SARONNO – “Sono stato avvisato in diretta da una mia attrice che era sulla Rambla di Barcellona. Un giro di messaggi ai tanti amici e colleghi spagnoli e italiani li in vacanza per accertarmi della loro salute e un sospiro di sollievo. Questa la tragicità di questi attentati: esserci ormai abituati e avere memorizzato la stessa trafila per controllare,a sangue freddo,se i nostri affetti stanno bene”. Questo l’intervento-testimonianza di Luciano Silighini Garagnani sulla vicenda dell’attentato terroristico avvenuto giovedì pomeriggio nella città spagnola.
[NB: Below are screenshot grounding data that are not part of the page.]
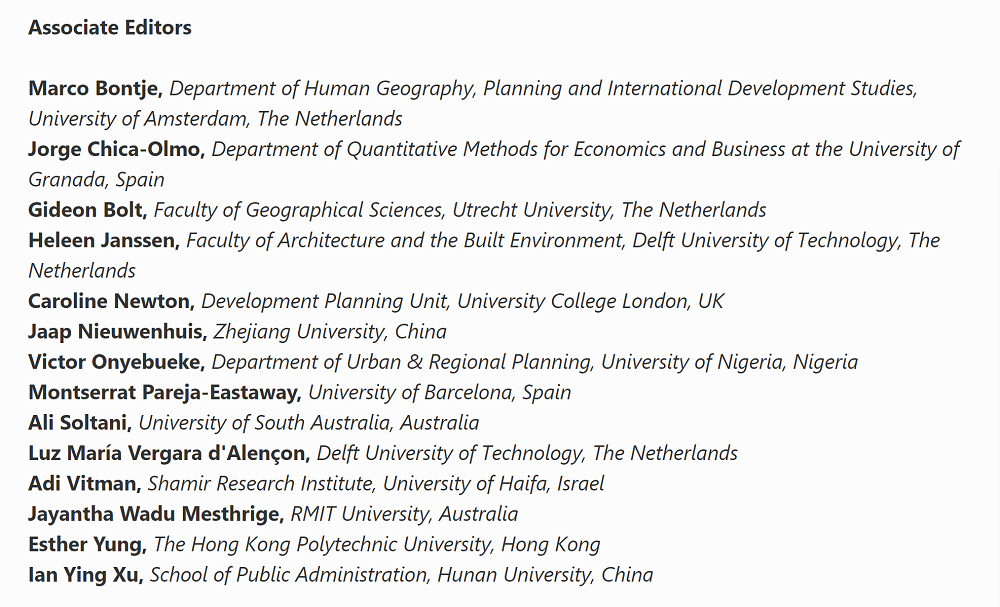1000x607 pixels.
Task: Click the University of South Australia affiliation
Action: [x=308, y=423]
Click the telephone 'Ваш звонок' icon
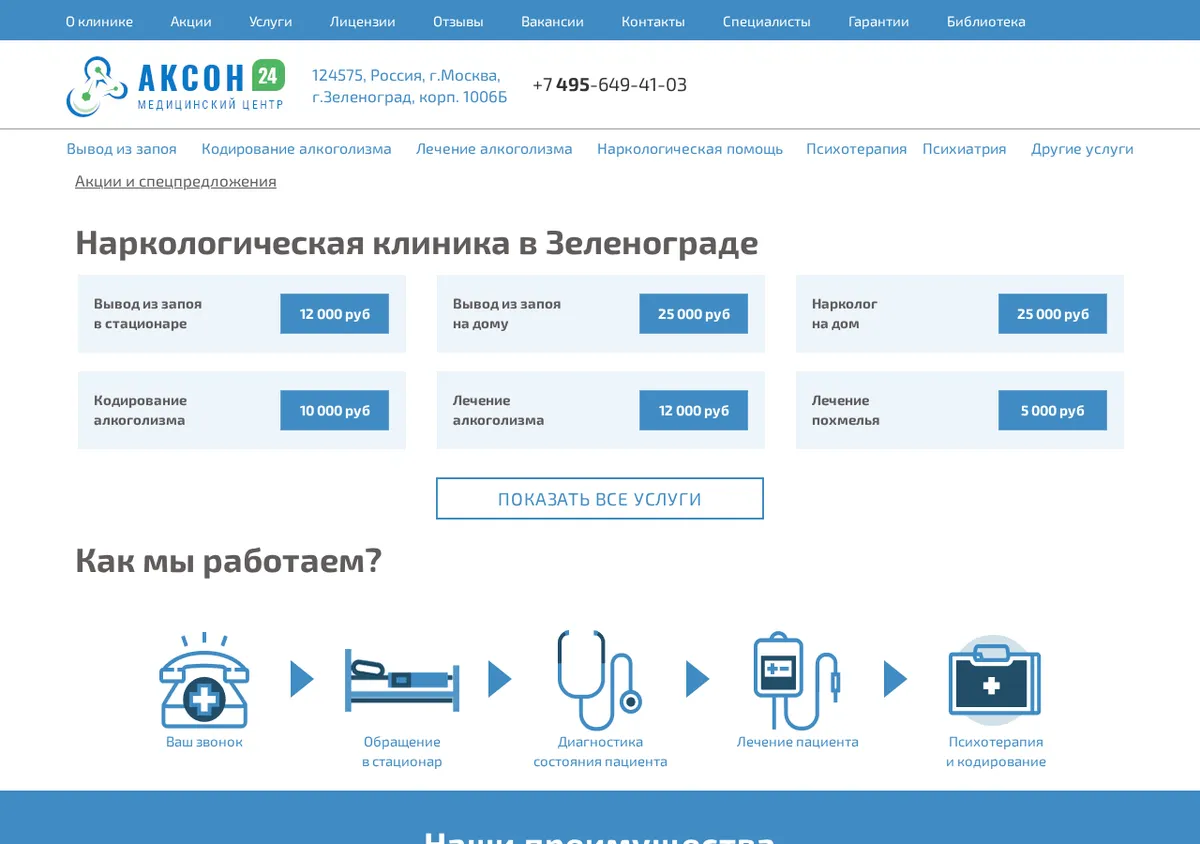This screenshot has width=1200, height=844. coord(204,680)
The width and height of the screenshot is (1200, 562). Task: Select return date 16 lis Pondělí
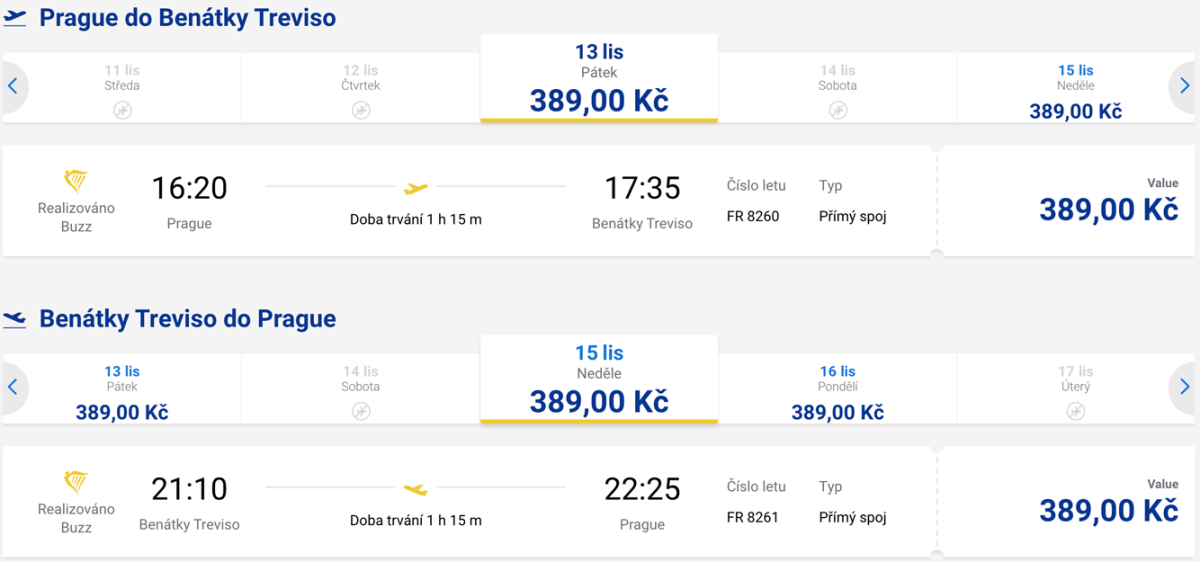tap(837, 391)
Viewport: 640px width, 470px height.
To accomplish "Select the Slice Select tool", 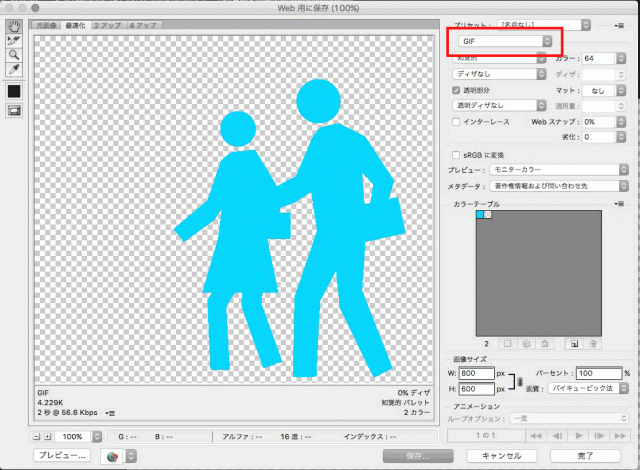I will click(14, 39).
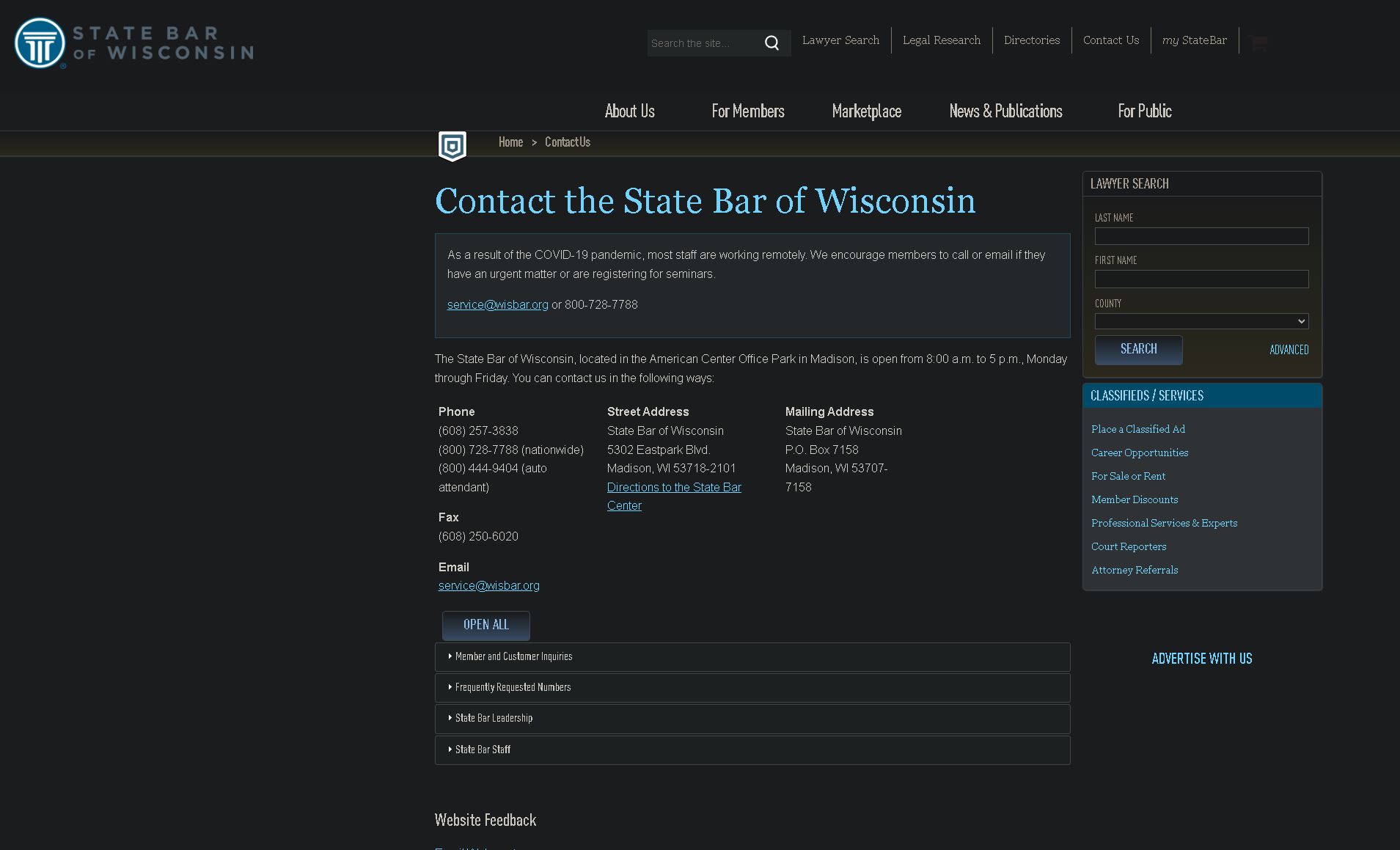Expand the State Bar Leadership section
Viewport: 1400px width, 850px height.
coord(494,719)
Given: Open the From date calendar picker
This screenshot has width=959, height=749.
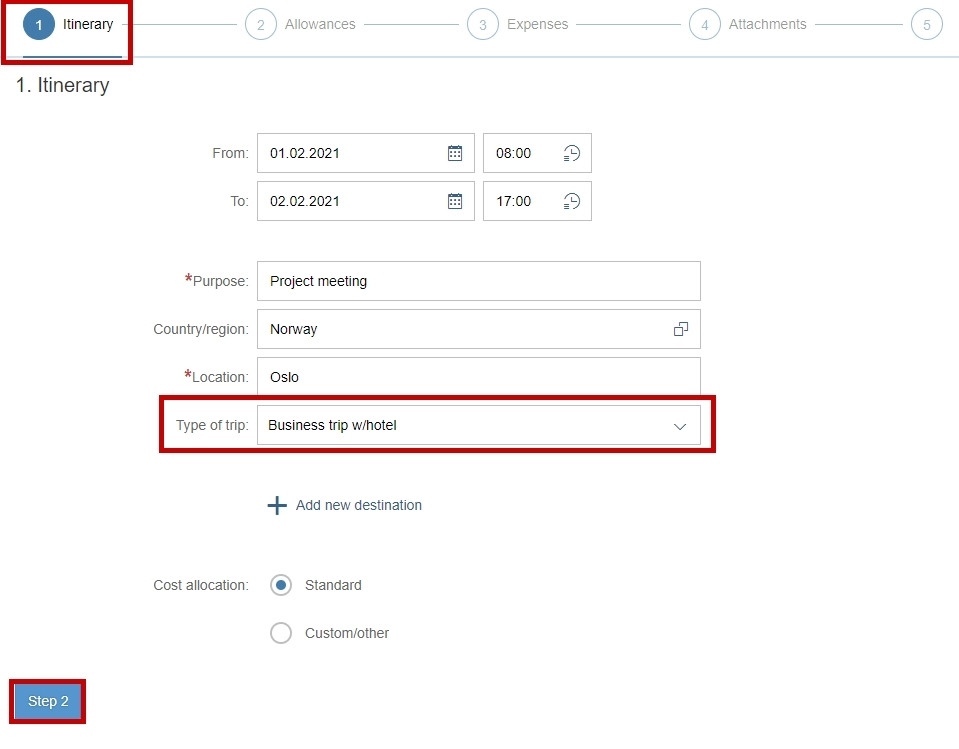Looking at the screenshot, I should pyautogui.click(x=454, y=153).
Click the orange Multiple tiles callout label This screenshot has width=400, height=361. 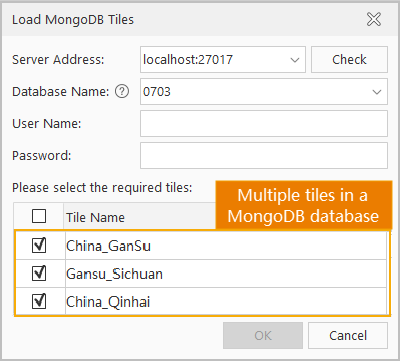(x=303, y=205)
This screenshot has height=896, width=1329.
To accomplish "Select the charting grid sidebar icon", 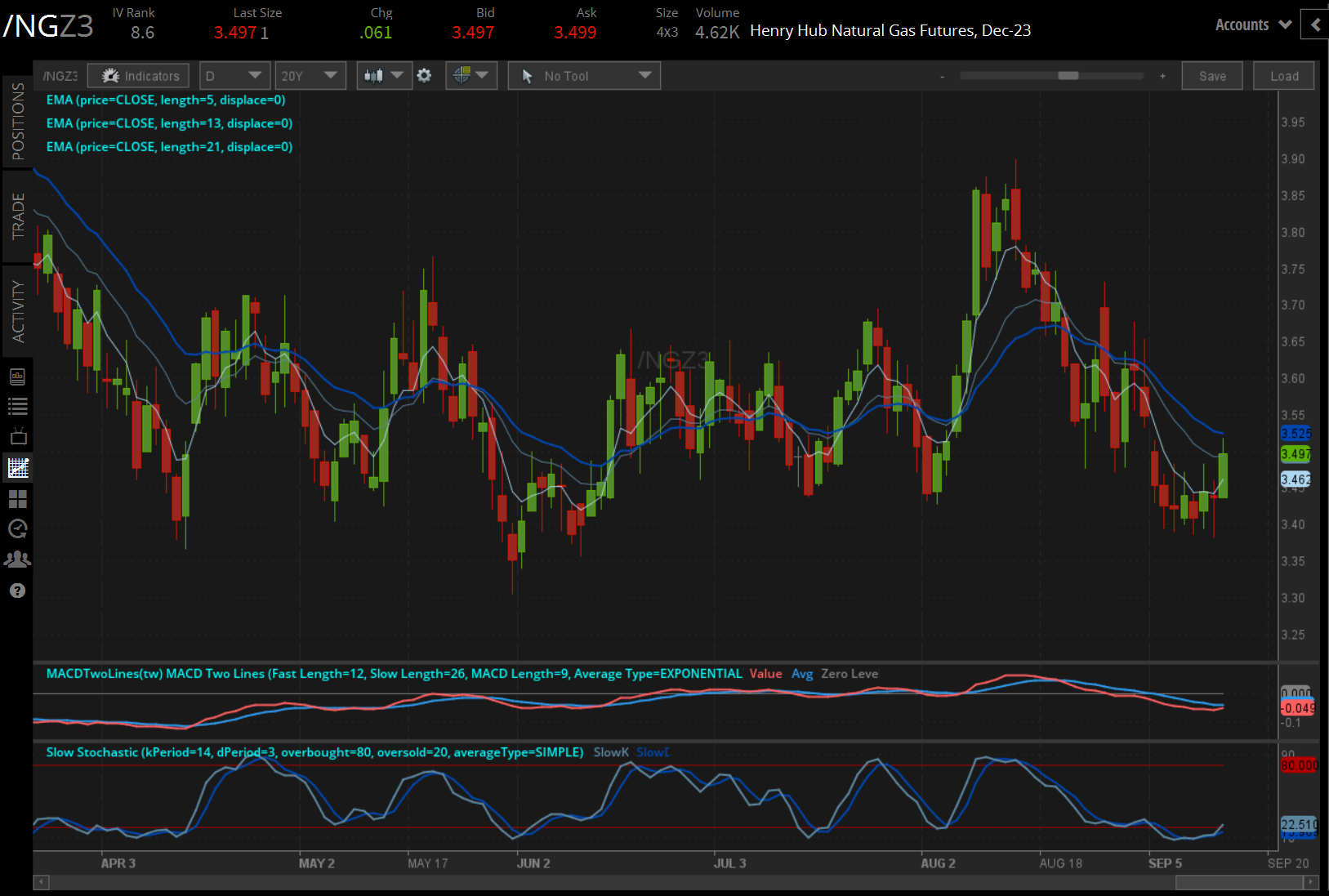I will point(17,468).
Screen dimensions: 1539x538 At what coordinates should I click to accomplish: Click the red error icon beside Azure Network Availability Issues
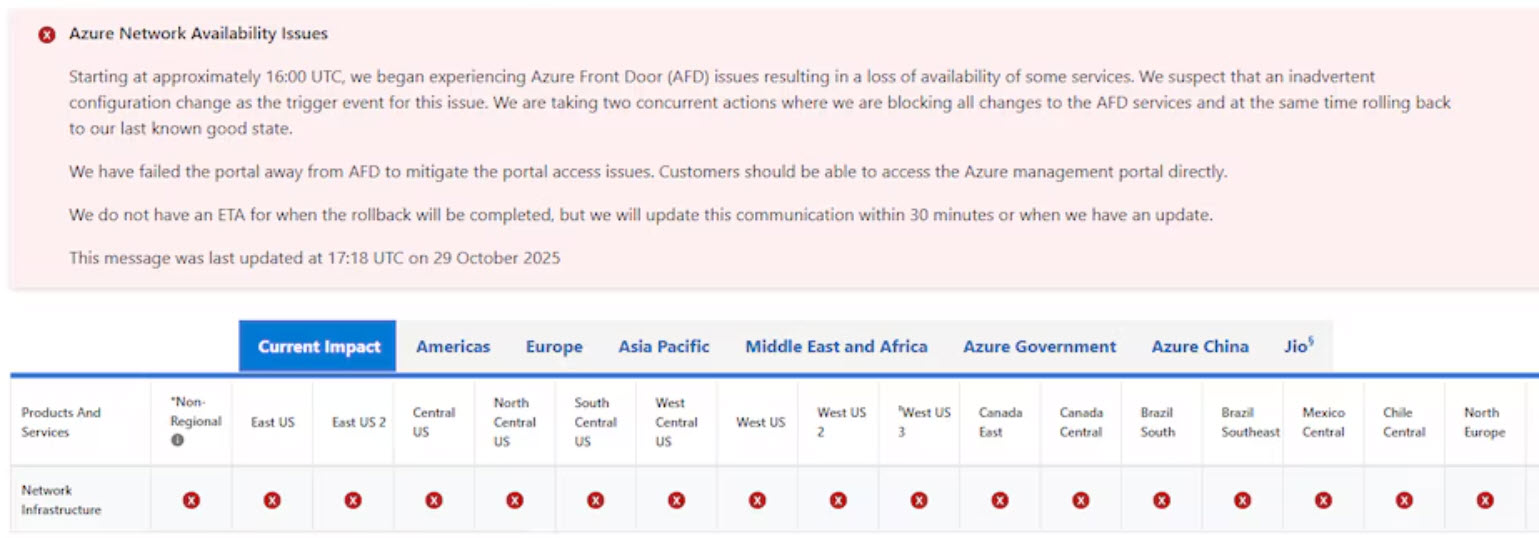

La guerra che i terroristi musulmani ci hanno dichiarato si può vincere solo riconoscendo il nemico: l’integralismo Islamico. Chiamare questi musulmani con il loro nome è il primo passo per sconfiggerli e far ritornare il mondo in pace. Ricordo in questi momenti i pensieri di Francisco Franco e su quegli stessi pensieri i fratelli di Spagna devono rialzare la testa contro il nemico dell’occidente. Torno a chiedere al sindaco saronnese Alessandro Fagioli di attuare controlli serrati in quella che a Saronno è “de facto” una moschea.